A long time ago we bought a bread machine, it was interesting but not used in the manner in which it was supposed to.  Only to do the effort required to turn the flour, salt, sugar and water...and, of course yeast, into the dough needed to make bread.  So, with those slight limitations I began the "baking experiment".  My first awful results were the production of hockey pucks, bricks and door stops.  This phase lasted for many, many sessions.  Flour in, rocks and bricks out.  Not enough knowledge and damned little experience.  There are whole encyclopedic discussions of the theory of baking, how an oven works, temperatures, flours, salts, sugars, water...all of it.  One could spend a lifetime READING about baking and never actually doing it.  I had those feelings in the early days of my baking knowledge.  Once I got something that worked to make something vaguely akin to real bread I was pleased somewhat.  The science took over.  You NEED science when baking, recipes are nearly exact.  They are tight to the needs of the flour, salt, sugar and water in various couplings.  Science! 
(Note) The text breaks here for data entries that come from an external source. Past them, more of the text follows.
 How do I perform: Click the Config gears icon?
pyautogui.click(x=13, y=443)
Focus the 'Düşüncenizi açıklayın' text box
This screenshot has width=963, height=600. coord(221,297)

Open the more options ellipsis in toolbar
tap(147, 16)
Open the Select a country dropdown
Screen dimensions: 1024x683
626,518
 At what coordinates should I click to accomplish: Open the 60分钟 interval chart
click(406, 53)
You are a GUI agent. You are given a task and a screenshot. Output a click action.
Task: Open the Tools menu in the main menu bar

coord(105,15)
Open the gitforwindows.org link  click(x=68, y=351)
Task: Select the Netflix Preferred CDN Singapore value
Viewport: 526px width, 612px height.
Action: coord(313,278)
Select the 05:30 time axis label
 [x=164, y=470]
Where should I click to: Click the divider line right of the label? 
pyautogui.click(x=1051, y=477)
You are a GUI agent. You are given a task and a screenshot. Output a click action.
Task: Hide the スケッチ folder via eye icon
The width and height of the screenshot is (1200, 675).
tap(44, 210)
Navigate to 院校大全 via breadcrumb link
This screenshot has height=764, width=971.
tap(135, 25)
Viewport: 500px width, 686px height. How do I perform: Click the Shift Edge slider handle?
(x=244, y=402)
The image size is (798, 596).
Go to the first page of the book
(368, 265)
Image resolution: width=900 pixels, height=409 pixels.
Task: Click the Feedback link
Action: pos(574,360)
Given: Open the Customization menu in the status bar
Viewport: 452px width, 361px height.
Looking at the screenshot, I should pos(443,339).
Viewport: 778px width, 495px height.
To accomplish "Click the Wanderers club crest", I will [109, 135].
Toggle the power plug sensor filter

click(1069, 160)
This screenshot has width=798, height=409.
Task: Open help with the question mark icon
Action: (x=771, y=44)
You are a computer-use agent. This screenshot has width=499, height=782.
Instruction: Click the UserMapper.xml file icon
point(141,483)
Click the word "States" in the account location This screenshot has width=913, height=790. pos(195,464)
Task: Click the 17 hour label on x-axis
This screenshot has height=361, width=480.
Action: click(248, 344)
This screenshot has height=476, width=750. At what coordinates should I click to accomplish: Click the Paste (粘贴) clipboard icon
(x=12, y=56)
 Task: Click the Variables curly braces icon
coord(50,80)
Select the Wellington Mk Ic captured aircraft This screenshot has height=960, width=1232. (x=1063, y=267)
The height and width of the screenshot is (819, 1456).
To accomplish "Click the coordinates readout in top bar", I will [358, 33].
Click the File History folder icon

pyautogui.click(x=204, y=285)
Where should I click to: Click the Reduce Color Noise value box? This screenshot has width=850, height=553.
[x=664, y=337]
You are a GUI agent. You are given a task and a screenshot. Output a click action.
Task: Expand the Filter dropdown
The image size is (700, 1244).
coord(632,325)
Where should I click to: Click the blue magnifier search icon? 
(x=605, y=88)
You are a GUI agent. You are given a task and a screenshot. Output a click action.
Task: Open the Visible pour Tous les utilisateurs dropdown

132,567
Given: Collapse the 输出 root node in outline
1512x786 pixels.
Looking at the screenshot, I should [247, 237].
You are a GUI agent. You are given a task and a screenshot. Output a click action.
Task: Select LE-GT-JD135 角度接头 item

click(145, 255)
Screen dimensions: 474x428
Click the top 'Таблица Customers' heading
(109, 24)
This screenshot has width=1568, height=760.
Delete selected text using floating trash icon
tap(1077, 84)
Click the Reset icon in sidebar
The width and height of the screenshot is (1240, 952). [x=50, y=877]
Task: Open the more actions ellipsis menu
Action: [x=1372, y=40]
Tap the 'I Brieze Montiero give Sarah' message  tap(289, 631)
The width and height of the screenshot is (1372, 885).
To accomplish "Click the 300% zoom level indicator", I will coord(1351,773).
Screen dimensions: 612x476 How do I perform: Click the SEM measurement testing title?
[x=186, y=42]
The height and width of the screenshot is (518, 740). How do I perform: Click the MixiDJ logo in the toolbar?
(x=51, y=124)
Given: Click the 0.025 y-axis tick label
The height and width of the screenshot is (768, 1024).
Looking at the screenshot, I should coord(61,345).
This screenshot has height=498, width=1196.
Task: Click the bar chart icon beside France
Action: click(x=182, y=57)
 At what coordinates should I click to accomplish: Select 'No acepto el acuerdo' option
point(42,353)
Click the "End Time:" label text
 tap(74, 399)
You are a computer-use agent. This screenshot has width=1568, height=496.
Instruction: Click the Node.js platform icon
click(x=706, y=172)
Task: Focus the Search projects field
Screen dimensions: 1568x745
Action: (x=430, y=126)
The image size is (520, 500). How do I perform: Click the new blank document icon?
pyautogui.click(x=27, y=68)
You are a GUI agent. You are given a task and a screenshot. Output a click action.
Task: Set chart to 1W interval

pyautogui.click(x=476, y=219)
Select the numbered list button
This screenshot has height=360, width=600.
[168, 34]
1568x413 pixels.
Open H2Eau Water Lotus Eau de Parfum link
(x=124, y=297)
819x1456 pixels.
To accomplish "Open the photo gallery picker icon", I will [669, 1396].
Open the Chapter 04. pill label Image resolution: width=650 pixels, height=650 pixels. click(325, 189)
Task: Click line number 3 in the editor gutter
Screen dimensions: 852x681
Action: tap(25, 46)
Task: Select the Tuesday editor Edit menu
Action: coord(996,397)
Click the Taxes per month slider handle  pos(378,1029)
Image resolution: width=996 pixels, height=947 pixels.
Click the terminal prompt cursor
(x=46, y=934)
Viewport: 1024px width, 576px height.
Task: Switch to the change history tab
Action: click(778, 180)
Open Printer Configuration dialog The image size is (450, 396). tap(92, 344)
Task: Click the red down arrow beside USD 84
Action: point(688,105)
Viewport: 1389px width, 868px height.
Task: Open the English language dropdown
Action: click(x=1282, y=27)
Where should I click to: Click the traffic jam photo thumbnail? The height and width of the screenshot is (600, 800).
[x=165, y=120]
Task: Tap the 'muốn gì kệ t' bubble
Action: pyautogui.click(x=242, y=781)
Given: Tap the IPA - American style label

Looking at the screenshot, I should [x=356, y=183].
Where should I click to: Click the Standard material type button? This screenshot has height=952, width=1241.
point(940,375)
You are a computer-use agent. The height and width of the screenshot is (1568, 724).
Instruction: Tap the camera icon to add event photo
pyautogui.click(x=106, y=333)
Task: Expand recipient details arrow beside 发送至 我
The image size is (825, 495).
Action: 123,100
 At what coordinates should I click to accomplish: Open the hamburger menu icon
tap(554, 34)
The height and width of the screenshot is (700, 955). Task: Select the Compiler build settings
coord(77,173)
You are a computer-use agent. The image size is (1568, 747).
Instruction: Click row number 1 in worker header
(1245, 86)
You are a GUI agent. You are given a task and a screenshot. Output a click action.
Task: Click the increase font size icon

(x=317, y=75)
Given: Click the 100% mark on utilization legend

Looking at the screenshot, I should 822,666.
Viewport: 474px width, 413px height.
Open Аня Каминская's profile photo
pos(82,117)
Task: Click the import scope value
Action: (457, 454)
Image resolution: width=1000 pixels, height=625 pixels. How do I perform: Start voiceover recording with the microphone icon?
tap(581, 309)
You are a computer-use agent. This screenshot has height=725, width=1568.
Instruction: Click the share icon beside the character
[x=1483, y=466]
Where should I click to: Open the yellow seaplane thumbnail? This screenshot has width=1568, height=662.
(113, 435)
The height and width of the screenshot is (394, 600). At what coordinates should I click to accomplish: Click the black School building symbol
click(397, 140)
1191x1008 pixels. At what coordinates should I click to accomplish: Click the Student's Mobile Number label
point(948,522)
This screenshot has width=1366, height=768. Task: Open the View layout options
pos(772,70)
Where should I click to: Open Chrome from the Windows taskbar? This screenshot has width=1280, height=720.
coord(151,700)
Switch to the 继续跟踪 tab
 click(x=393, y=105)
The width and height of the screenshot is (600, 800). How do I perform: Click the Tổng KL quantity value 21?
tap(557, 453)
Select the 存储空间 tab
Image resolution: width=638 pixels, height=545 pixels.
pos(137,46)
In these latter days my breads have become almost wonderful, damned good at least...and best of all eatable!   Oh the darkened crust, all that flavor in that thin, crispy wonderfulness.  Today and yesterday were high points in baking for me, 4 loaves yesterday, three to my neighbors and today 2 more that will be delivered to our renters and to our next door neighbors.  I wilkl find pictures for your enjoyment and disgust.  Yes, I'm a show off!